Your instructions:
Whatever the lines below say, output them exactly.

(Dataset entries)

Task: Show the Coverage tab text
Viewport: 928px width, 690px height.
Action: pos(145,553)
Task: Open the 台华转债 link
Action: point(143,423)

Solution for this exercise:
Task: Show the Coverage tab text
Viewport: 928px width, 690px height.
Action: pos(145,553)
Task: Open the 台华转债 link
Action: point(143,423)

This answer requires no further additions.